• **ZITIERTER TEXTAUSZUG**:
++++++++

Bild: Wer dauerhaft in einem Zelt leben muss, ist vielen Gefahren ausgesetzt
Regendicht sollten die Rucksäcke sein. Und ein paar versteckte Taschen
haben, um Wertsachen sicher zu verstauen. Außerdem wichtig: reißfestes
Material und Ösen, um Trinkbecher einzuhängen oder Isomatte und Schlafsack
zu befestigen. Was wie ein praktisches Gepäckstück für den Outdoortrip
klingt, ist in diesem Fall für das dauerhafte Leben in Hauseingängen,
U-Bahnhöfen oder Unterführungen gedacht. Ein in den [1][Friedrichshainer
Rambler Studios] entworfener Multifunktions-Outdoor-Rucksack soll die
Bedürfnisse von obdachlosen Menschen erfüllen.
Entworfen und genäht haben den Rucksack zwei Männer, die das Leben ohne
festen Wohnsitz aus eigener Erfahrung kennen. „Ein vernünftiger Rucksack,
Isomatte, Schlafsack – ohne das gehst du kaputt“, sagt einer der beiden in
einer [2][RBB-Fernsehreportage] über den Prototyp. 3.000 solcher Rucksäcke
sollen produziert und an obdachlose Menschen verteilt werden. Ein Leben in
Obdachlosigkeit wolle das Projekt natürlich nicht fördern, heißt es im RBB
– die Rucksäcke sollen den Menschen auf der Straße das Leben aber ein
bisschen leichter machen.

++++++++

• **ANGEZEIGTE ZEILEN**:
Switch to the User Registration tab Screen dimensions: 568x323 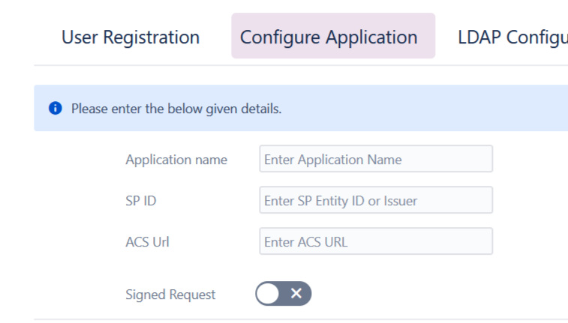131,37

++++++++

• **AUFGABE 1**:
Beantworte die folgenden Fragen zum Text über den Rucksack für obdachlose Menschen:
(a) In welchem Studio wurde der Multifunktions-Outdoor-Rucksack entworfen?
(b) Wie viele dieser Rucksäcke sollen produziert werden?
(c) In welcher Form berichtete der RBB über den Prototyp?
• **AUFGABE 2**: Gib den Text über den Rucksack für obdachlose Menschen wieder, beginnend bei „Bild: Wer dauerhaft“ und endend bei „obdachlosen Menschen erfüllen.“. Ersetze darin „Trinkbecher“ durch „Wasserflaschen“.
• **AUFGABE 3**: Wie könnte der Text über den Rucksack für obdachlose Menschen nach seinem letzten Satz weitergehen? Schreibe eine Fortsetzung.

• **RICHTIGE ANTWORT 1**:
(a) In den Friedrichshainer Rambler Studios.
(b) 3.000.
(c) In einer Fernsehreportage.

• **RICHTIGE ANTWORT 2**:
Bild: Wer dauerhaft in einem Zelt leben muss, ist vielen Gefahren ausgesetzt
Regendicht sollten die Rucksäcke sein. Und ein paar versteckte Taschen
haben, um Wertsachen sicher zu verstauen. Außerdem wichtig: reißfestes
Material und Ösen, um Wasserflaschen einzuhängen oder Isomatte und Schlafsack
zu befestigen. Was wie ein praktisches Gepäckstück für den Outdoortrip
klingt, ist in diesem Fall für das dauerhafte Leben in Hauseingängen,
U-Bahnhöfen oder Unterführungen gedacht. Ein in den [1][Friedrichshainer
Rambler Studios] entworfener Multifunktions-Outdoor-Rucksack soll die
Bedürfnisse von obdachlosen Menschen erfüllen.

• **RICHTIGE ANTWORT 3**:
Im vergangenen Jahr stellte eine Initiative eigens [3][für ein Übernachten
auf der Straße designte Schlafsäcke] vor, die tagsüber als Jacke oder
Overall dienen können. Am Kottbuser Tor [4][verteilte ein Bündnis im
vergangenen Dezember spezielle Thermoskannen]. Alles gut gemeint, und die
Rucksäcke sind wohl gut gemacht. Doch diese eigens für Obdachlose
entworfenen Ruck- und Schlafsäcke mögen zwar das Leben von Menschen, die
ihre Tage und Nächste auf der Straße verbringen müssen, etwas einfacher
machen. Sie machen deren Lebenssituation aber auch ein Stück normaler.
## Nur eine Frage des Outfits?
Obdachlosigkeit wird so zu einem Fakt, an den sich die, die noch eine
Wohnung haben, gewöhnen. Sie wird zu einer Frage der Ausrüstung, einer
Situation, der sich Betroffene eben nur mit dem richtigen Outfit anpassen
müssen – fast so wie eine Wanderung in Funktionsklamotten, bei der es ja
auch oft heißt, es gibt kein schlechtes Wetter, nur schlechte Kleidung.
Aber Obdachlosigkeit ist kein Outdoorausflug. Sie ist ein
gesellschaftliches Problem. Menschen ohne festen Wohnsitz brauchen mehr
Schutz als eine Bauchtasche fürs Bargeld. Auch mit gutem Rucksack,
Schlafsack und Isomatte macht ein Leben ohne Wohnung kaputt: die
Lebenserwartung sinkt, viele Menschen werden körperlich oder psychisch
krank.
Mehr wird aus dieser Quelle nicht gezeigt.